*What is needed*
I'd like the entries reproduced exactly, with the images omitted.

Data provided below:

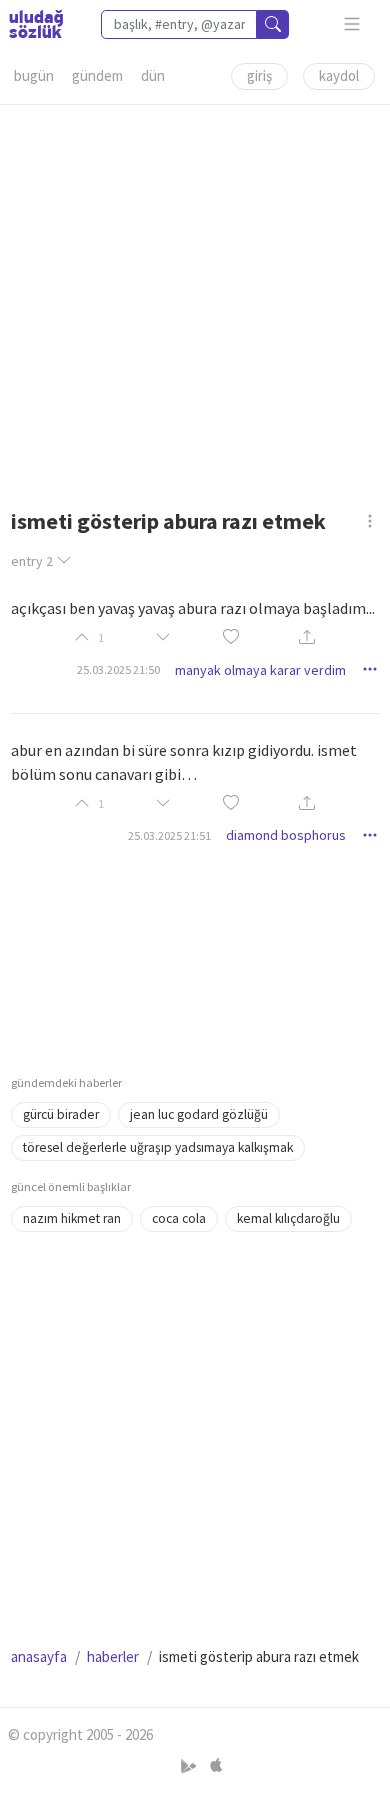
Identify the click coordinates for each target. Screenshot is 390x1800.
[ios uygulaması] (216, 1765)
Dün (153, 75)
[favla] (231, 637)
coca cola (179, 1218)
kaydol (339, 75)
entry (32, 561)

End of Data provided.

*Exercise response*
Identify the click coordinates for each target. Screenshot is 390x1800.
[ios uygulaması] (216, 1765)
Dün (153, 75)
[favla] (231, 637)
coca cola (179, 1218)
kaydol (339, 75)
entry (32, 561)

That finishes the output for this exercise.